The armed forces will counter any plots against the government, Ahmed declared on state television, following a meeting of the National Defense Council, which is led by Saleh and includes Ahmed, the prime minister and the intelligence chief.
Tanks, armored vehicles and soldiers directed by al-Ahmar fanned out around the Sanaa square that has become the epicenter of the opposition movement, moving in for the first time to protect demonstrators.
Al-Ahmar also sent tanks to the state television building, the Central Bank and the Defense Ministry. Just miles away, at least a dozen tanks and armored personnel carriers belonging to the Republican Guards, an elite force led by Saleh's son and one-time heir apparent, Ahmed, were deployed outside the presidential palace.
The deployment of al-Ahmar's troops in Sanaa was greeted by wild jubilation from protesters, many of whom posed with soldiers for photographs, greeted them with military style salutes or offered them roses.
Calling Al-Ahmar's defection "a turning point," Edmund J. Hull, U.S. ambassador to Yemen from 2001 to 2004, said it showed "the military overall ... no longer ties its fate to that of the womens summer fashion 2011president."
Al-Qaida in the Arabian Peninsula, formed in 2009, has moved beyond regional aims and attacked the West, including sending a suicide bomber who tried to down a Detroit-bound airliner on Christmas Day with a bomb sewn into his underwear. The device failed to detonate properly.
Yemen is also home to U.S.-born radical cleric Anwar al-Awlaki, who is believed to have offered inspiration to those attacking the U.S., including Army Maj.

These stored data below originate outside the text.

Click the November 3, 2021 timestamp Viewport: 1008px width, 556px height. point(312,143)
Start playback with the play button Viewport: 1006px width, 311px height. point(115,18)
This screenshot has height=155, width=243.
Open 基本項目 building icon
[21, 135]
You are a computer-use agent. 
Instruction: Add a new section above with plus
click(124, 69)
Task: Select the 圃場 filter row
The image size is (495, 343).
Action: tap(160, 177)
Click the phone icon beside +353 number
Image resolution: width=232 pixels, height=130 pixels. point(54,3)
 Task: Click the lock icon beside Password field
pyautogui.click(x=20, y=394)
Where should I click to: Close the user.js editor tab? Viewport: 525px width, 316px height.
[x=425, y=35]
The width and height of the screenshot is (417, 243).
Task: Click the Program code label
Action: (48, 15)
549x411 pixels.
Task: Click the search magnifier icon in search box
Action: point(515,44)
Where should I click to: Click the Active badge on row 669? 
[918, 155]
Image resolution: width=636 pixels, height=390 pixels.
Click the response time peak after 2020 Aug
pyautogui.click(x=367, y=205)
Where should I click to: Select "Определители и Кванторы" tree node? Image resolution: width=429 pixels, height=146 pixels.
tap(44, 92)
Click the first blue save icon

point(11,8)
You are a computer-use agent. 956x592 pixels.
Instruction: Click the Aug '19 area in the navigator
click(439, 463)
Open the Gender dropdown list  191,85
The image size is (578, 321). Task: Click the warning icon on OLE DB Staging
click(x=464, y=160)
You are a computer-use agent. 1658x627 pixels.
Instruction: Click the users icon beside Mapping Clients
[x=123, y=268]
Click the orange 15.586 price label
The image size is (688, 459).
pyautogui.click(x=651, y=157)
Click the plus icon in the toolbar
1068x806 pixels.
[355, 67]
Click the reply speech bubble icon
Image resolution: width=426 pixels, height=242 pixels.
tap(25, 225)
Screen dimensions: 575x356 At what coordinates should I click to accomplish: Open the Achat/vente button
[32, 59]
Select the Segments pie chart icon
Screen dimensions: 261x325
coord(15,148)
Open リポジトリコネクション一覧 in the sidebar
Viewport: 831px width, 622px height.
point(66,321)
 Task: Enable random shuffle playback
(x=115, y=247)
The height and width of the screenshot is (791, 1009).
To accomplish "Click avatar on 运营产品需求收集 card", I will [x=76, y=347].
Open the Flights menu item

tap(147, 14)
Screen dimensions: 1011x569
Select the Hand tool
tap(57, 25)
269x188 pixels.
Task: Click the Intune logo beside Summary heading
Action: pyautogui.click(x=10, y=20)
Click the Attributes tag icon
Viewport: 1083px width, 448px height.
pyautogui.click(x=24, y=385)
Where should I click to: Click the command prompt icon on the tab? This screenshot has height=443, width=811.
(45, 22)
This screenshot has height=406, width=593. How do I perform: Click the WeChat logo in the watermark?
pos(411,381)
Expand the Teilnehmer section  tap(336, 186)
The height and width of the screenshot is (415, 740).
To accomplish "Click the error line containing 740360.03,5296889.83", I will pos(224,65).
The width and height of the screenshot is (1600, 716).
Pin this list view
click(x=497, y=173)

Nidal Hasan, who is accused of killing 13 people and wounding dozens in a 2009 shootout at Fort Hood, Texas.
Saleh has been a key, though not entirely reliable, U.S. ally in the fight against al-Qaida, frustrating his Washington backers with the delicate balancing act he has undertaken to maintain the goodwill of powerful tribes providing refuge to operatives from the terror network.
Several top diplomats also said they were joining the opposition, including Yemen's ambassadors to Egypt, Syria, Jordan, Japan and the Arab League. Lawmakers, editors of state-owned newspapers, parliament's deputy speaker and the governor of the southern province of Aden also quit their jobs to join the opposition and urge Saleh to step down.
Early Tuesday, the Al-Jazeera satellite channel said gunmen attacked the station's offices in Sanaa and took equipment.
Meanwhile, in a sign of the deepening divisions in the armed forces, gunfire broke out late Monday between the central security force protecting the presidential compound in the port city of Mukalla and the Yemeni army outside, security officials said. The compound, where Saleh stays when he is in town, is about a half-mile (kilometer) from where hundreds of protesters have been camping out to call for is ouster.
Maj. Gen. al-Ahmar has been close to Saleh for most of the Yemeni president's 32 years in power. He has close associations with Islamist groups in Yemen that are likely to raise suspicions in the West about his willingness to effectively fight al-Qaida operatives active in the country.guess handbags
His support for the opposition was welcomed by protesters, but the warm reception may not guarantee him a political career in a post-Saleh Yemen given his close links to the president.
"He comes from the very heart of Saleh's ruling dynasty," Yemeni analyst Mansour Haiel said of al-Ahmar, who has sometimes been seen as a rival to the president and his son, Ahmed.